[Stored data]
------------------------

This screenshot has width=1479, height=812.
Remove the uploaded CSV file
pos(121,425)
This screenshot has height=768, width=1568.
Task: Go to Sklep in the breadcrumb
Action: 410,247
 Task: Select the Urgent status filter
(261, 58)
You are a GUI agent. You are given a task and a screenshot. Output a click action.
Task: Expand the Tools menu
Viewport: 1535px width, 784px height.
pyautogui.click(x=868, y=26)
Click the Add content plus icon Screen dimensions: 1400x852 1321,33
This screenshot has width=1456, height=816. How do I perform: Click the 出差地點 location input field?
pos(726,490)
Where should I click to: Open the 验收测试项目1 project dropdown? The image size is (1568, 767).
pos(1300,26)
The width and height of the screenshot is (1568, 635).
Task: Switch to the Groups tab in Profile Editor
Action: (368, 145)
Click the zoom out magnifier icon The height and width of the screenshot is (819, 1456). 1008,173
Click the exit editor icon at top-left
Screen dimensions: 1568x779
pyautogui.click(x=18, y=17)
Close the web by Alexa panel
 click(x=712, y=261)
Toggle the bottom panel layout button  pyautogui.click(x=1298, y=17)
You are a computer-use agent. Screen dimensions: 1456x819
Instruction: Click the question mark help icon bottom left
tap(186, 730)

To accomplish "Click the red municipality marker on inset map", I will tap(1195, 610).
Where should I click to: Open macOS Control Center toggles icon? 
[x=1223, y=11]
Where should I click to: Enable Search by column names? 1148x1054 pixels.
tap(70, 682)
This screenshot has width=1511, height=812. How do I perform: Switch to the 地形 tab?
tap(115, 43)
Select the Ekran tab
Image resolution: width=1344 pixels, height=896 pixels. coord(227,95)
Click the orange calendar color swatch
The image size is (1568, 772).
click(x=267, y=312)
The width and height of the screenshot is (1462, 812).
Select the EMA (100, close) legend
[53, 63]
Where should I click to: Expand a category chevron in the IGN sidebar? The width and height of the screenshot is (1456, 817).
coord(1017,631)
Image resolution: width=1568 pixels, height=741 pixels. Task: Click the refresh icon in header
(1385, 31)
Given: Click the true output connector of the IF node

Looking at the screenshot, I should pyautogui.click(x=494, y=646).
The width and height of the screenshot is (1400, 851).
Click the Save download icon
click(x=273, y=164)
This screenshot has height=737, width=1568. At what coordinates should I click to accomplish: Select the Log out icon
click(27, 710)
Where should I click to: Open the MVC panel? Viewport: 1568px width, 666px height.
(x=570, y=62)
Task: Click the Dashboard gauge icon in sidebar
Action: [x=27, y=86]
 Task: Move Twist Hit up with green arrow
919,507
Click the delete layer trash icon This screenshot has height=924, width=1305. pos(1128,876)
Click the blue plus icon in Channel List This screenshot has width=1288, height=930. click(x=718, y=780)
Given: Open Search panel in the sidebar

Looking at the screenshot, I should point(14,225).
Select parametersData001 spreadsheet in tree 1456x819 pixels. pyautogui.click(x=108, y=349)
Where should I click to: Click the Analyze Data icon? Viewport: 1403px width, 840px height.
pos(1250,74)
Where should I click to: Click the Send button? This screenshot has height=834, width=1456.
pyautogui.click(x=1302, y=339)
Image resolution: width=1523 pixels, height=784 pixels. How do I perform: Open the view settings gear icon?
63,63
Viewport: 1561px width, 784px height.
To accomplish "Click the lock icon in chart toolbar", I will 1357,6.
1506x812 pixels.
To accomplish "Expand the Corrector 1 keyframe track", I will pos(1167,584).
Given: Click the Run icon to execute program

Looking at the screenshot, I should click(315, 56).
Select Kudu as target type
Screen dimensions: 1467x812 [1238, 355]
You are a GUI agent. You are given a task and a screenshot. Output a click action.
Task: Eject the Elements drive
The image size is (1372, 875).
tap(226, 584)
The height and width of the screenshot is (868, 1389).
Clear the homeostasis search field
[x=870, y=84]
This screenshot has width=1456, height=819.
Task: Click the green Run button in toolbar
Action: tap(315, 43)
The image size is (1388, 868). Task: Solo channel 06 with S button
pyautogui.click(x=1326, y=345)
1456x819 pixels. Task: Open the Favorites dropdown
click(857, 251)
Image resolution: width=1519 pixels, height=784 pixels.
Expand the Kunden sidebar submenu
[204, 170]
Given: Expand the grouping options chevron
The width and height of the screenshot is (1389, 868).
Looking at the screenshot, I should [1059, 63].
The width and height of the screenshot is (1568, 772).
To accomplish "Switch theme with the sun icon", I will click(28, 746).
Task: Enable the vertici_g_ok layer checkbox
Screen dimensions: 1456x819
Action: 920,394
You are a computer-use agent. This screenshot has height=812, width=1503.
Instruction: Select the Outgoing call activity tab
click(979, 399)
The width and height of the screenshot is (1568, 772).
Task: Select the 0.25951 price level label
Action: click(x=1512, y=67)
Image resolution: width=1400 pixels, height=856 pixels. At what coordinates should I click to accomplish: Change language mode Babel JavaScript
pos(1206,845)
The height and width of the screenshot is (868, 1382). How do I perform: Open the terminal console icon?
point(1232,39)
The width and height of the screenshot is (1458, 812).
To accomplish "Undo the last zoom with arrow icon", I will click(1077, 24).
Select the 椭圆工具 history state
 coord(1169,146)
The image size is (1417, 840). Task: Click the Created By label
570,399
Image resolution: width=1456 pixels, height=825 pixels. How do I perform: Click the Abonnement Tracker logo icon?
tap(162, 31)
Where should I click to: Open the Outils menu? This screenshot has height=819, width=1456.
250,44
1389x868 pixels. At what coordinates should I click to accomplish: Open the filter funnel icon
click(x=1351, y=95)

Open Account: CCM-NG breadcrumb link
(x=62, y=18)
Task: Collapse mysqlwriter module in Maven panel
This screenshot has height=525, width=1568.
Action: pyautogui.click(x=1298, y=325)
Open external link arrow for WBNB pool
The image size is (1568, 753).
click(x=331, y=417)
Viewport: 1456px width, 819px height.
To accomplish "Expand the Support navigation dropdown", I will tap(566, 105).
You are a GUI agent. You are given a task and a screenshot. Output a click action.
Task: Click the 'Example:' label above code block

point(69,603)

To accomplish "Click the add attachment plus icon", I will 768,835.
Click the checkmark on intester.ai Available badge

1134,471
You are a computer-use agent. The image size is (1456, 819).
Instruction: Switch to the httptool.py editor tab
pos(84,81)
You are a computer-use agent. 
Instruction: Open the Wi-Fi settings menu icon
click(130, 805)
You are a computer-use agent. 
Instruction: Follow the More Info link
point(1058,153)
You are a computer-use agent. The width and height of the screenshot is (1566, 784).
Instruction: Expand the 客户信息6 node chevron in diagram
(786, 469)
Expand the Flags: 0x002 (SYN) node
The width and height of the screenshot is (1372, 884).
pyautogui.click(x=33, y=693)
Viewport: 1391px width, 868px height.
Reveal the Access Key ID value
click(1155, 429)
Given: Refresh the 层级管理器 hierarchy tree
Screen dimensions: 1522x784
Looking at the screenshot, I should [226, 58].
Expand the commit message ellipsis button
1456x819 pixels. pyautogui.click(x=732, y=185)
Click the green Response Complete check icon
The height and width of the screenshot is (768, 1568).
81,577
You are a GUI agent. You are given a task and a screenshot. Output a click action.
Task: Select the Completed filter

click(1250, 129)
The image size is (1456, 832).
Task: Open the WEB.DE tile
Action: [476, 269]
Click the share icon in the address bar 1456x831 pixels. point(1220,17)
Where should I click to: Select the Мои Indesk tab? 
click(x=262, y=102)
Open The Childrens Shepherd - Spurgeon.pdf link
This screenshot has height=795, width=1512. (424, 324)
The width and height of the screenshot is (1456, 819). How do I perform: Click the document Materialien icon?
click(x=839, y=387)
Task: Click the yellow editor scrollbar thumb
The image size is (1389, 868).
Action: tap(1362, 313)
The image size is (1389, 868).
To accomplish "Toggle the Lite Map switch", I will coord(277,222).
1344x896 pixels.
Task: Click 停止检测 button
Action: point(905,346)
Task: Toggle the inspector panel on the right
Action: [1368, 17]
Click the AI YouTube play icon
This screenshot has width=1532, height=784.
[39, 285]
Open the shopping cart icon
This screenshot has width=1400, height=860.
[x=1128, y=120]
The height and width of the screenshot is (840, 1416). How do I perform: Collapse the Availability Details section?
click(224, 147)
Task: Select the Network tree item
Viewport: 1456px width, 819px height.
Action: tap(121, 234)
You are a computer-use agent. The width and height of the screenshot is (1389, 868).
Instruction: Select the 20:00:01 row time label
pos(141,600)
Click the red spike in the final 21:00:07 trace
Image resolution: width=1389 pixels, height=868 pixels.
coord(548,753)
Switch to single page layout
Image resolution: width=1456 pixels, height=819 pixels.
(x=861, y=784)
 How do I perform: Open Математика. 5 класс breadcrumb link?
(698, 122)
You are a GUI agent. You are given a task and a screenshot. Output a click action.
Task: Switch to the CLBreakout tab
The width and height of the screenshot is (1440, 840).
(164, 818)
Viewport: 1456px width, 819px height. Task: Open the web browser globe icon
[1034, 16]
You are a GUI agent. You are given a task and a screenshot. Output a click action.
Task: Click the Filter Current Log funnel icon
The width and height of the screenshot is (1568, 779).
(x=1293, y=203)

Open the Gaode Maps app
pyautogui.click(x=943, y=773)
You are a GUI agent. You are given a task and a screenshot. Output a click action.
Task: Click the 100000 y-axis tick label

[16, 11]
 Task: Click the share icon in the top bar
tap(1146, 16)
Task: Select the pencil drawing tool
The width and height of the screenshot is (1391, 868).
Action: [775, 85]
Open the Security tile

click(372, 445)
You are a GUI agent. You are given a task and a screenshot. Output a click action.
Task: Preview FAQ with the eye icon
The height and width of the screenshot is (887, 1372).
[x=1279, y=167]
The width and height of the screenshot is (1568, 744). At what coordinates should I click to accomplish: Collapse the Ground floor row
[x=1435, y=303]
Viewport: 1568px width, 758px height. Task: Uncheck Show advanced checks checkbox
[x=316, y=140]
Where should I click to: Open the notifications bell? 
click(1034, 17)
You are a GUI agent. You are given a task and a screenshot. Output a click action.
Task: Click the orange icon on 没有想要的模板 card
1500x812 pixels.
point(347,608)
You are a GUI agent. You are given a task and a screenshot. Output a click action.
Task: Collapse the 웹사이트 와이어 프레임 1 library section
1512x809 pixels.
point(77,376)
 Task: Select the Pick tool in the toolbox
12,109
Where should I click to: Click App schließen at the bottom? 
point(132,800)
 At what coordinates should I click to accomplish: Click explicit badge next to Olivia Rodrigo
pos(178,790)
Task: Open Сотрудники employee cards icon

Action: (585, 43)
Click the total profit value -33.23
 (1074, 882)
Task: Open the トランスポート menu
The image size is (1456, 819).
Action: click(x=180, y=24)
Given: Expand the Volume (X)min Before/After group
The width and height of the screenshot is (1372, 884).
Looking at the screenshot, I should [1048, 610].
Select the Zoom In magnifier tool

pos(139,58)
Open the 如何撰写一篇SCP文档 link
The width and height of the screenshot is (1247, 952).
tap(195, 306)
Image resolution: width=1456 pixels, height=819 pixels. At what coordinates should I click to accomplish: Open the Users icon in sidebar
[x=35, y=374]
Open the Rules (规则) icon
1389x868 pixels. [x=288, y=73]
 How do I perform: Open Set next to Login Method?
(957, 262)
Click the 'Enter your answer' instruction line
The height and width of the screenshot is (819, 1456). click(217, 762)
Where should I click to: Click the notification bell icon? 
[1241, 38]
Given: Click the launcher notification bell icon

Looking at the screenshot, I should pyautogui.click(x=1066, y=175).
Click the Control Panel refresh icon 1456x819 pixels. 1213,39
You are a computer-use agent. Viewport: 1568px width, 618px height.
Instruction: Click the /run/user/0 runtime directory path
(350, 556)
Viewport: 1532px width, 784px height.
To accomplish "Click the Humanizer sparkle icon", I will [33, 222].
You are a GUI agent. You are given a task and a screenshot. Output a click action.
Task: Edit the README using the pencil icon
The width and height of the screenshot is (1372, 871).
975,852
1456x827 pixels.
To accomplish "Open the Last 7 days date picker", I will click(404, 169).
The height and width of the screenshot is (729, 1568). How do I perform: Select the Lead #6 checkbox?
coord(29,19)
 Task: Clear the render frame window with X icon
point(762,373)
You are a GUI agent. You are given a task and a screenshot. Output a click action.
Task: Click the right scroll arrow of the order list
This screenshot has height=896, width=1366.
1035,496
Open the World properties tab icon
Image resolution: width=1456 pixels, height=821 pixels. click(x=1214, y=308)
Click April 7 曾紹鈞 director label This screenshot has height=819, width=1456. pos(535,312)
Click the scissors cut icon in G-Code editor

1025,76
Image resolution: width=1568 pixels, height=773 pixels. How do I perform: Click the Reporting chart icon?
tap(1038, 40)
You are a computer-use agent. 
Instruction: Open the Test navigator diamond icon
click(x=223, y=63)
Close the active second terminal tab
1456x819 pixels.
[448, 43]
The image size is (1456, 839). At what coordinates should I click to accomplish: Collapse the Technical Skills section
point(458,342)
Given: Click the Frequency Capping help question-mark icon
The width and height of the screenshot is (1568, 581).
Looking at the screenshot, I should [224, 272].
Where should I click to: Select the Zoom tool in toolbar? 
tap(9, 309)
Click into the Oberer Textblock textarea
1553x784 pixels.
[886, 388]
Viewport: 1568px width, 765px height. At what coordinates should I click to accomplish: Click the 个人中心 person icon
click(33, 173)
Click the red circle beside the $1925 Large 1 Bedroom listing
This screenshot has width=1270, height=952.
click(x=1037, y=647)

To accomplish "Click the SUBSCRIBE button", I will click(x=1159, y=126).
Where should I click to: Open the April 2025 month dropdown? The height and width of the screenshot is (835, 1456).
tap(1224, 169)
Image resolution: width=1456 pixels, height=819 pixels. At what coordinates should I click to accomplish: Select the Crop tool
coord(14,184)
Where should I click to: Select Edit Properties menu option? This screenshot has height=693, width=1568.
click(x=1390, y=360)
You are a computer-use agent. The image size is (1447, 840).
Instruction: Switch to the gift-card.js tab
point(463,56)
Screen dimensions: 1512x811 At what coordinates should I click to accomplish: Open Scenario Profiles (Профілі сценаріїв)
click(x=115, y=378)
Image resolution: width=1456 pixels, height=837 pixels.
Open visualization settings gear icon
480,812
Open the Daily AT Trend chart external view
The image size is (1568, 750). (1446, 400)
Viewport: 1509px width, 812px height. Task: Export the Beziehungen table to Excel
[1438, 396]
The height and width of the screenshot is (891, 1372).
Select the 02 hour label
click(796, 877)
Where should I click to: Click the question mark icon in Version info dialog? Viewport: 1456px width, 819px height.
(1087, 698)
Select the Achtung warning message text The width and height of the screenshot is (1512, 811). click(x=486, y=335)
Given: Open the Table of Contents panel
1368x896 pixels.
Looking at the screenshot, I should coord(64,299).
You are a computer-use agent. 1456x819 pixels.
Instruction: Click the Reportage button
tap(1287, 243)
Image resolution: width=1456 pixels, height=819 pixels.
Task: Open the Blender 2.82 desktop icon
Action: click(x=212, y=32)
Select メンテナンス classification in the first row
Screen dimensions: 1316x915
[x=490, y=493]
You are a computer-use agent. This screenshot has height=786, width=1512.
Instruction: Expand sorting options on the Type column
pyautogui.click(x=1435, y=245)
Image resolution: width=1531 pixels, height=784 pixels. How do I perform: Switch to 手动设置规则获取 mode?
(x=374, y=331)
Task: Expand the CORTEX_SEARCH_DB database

------------------------

■ Exercise directions: From the entries, copy every line in which the string "layer" can be found.

■ Response:
Click the delete layer trash icon This screenshot has height=924, width=1305. pos(1128,876)
Task: Enable the vertici_g_ok layer checkbox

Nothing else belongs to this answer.